Lancaster Castle, Mittelalterliche Burg in Lancaster, England
Lancaster Castle ist eine mittelalterliche Befestigung mit Steinmauern, Türmen und Zinnen, die auf einem Hügel über dem Fluss Lune steht. Die Anlage umfasst einen Innenhof, ehemalige Gefängniszellen und einen noch aktiven Gerichtssaal, der bis heute genutzt wird.
Die Normannen errichteten ab dem 11. Jahrhundert eine hölzerne Festung auf den Überresten einer römischen Anlage. Heinrich II. ließ das Bauwerk in den 1160er Jahren in Stein umbauen und erweitern, wodurch es zur königlichen Festung wurde.

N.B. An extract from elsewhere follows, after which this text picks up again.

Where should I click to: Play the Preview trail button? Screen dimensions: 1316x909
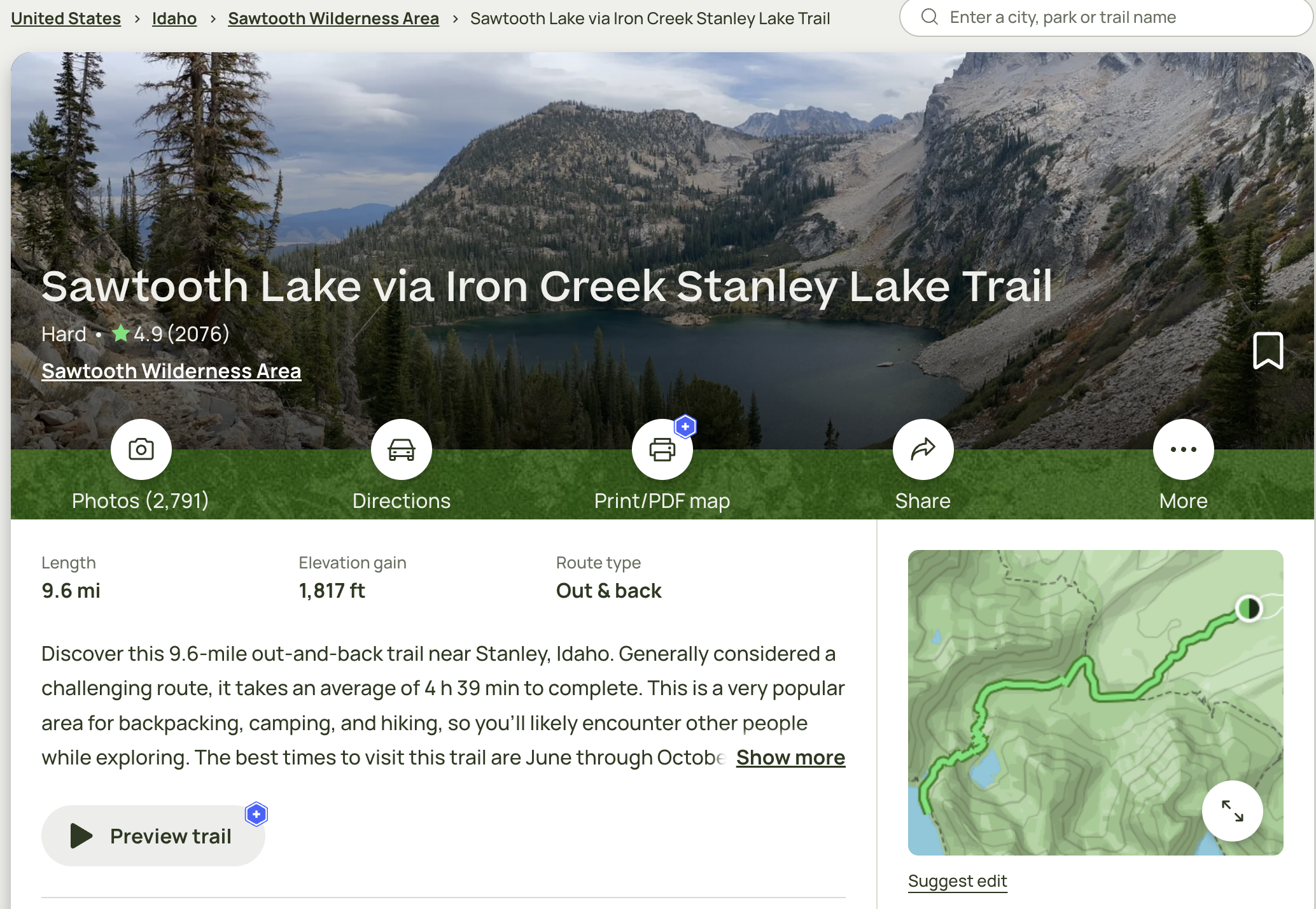(x=153, y=836)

Das Schloss trug als Gerichtsgebäude die berüchtigten Hexenprozesse von Pendle, bei denen 1612 zehn Angeklagte verurteilt wurden. Besucher sehen heute noch den Sitzungssaal, in dem Richter über Jahrhunderte hinweg Urteile sprachen.
Geführte Besichtigungen finden täglich statt und ermöglichen den Zugang zu Innenhof, Türmen und ehemaligen Zellen. Die Justiz nutzt Teile der Gebäude weiterhin, weshalb einige Bereiche nur mit Führung zugänglich sind.
Die Anlage blieb länger als neun Jahrhunderte ohne Unterbrechung ein Gefängnis und Gericht in einem. Verhandlungen und Urteile finden heute noch in denselben Sälen statt, wo Richter bereits im Mittelalter sprachen.